During the form submission, the ValidateCSRFToken middleware will automatically validate the _token token, only allowing the form submissions with a valid CSRF token.

Handling errors

If the CSRF token validation fails, the ValidateCSRFToken middleware will throw a CSRFTokenMismatchError exception. By default, this exception will be caught by the framework and a 419 Page Expired response will be returned.

If you'd like to customize the error handling, you override the default error handler in your AppServiceProvider:

from expanse.contracts.debug.exception_handler import ExceptionHandler
from expanse.core.http.exceptions import HTTPException
from expanse.session.exceptions import CSRFTokenMismatchError
from expanse.support.service_provider import ServiceProvider


class AppServiceProvider(ServiceProvider):
    async def boot(self, handler: ExceptionHandler) -> None:
        handler.prepare_using(
            CSRFTokenMismatchError,
            self.handle_csrf_token_mismatch
        )

    def handle_csrf_token_mismatch(
        self, error: CSRFTokenMismatchError
    ) -> HTTPException:
        return HTTPException(403, str(error))

Using the X-CSRF-TOKEN header

In addition to checking for the CSRF token as a POST parameter for forms, the ValidateCSRFToken middleware will also check for a X-CSRF-TOKEN request header.

Using the X-XSRF-TOKEN header

Expanse stores the current CSRF token in an encrypted XSRF-TOKEN cookie that is included with each response generated by the framework. This cookie can be read by the frontend JavaScript and used to set the X-XSRF-TOKEN header on subsequent requests.

This allows frontend request libraries like Axios to read the XSRF-TOKEN automatically and set it as a X-XSRF-TOKEN header when making Ajax requests without server-rendered forms.

The XSRF-TOKEN cookie will be encrypted if — and only if — the EncryptCookies middleware is enabled for the route matching the request. This is the default behavior for the web middleware group.

Using Fetch metadata

Configuration

To enable CSRF protection using Fetch metadata headers, you need to use the CrossSiteProtection middleware.

You can replace the ValidateCSRFToken middleware in the web middleware group with the CrossSiteProtection middleware:

from expanse.core.http.middleware.middleware_stack import MiddlewareStack


async def configure_middleware(middleware: MiddlewareStack):
    from expanse.http.middleware.cross_site_protection import CrossSiteProtection
    from expanse.session.middleware.validate_csrf_token import ValidateCSRFToken

    middleware.group("web").replace(
        ValidateCSRFToken,
        CrossSiteProtection
    )

Or you can add the CrossSiteProtection middleware to specific routes:

from expanse.http.middleware.cross_site_protection import CrossSiteProtection

router.post('/profile', ...).middleware(CrossSiteProtection)

How it works

The CrossSiteProtection middleware will check the Fetch metadata headers to determine whether the request is a cross-site request or not. If it is, the middleware will reject the request with a 403 Forbidden response.

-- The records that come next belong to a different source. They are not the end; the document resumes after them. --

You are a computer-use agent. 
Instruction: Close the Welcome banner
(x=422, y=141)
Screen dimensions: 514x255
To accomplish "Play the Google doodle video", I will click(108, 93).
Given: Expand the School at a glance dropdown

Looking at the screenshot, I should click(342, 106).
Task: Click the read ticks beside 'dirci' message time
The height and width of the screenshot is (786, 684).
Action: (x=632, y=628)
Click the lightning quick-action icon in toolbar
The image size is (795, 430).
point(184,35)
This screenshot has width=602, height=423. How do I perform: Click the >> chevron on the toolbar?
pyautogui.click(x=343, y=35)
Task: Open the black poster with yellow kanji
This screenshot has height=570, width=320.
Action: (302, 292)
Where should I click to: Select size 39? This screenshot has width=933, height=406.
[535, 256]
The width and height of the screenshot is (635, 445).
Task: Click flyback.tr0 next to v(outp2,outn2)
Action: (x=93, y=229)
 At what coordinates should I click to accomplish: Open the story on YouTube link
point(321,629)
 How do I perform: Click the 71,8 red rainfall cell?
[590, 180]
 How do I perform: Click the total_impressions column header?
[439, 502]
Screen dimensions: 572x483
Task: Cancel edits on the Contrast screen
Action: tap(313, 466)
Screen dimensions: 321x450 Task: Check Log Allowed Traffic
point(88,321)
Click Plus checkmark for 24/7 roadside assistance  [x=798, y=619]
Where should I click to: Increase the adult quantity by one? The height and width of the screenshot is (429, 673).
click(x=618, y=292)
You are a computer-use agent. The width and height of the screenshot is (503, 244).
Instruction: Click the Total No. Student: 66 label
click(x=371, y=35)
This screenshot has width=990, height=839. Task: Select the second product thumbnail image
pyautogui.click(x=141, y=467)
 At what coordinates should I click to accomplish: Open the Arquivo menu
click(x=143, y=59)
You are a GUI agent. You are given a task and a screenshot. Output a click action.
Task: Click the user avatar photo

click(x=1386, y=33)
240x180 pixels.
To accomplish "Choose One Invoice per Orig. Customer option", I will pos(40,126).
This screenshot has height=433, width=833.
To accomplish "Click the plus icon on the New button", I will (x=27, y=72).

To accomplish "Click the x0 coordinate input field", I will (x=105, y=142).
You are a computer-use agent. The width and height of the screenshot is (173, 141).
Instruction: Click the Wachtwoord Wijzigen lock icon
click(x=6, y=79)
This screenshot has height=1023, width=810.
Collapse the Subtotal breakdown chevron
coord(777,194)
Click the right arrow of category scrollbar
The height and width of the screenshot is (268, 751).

It works by doing the following, in order:

  • If the request method is considered "safe" (e.g. GET, HEAD, OPTIONS), the request is allowed.
  • If the Sec-Fetch-Site header is set to same-origin or none, the request is allowed.
  • If the request has an Origin header that matches the request's host, the request is allowed. This check relies on the Host header, so make sure to configure trusted hosts and trusted proxies.
  • If none of the above conditions are met, the request is considered a cross-site request and is rejected with a 403 Forbidden response.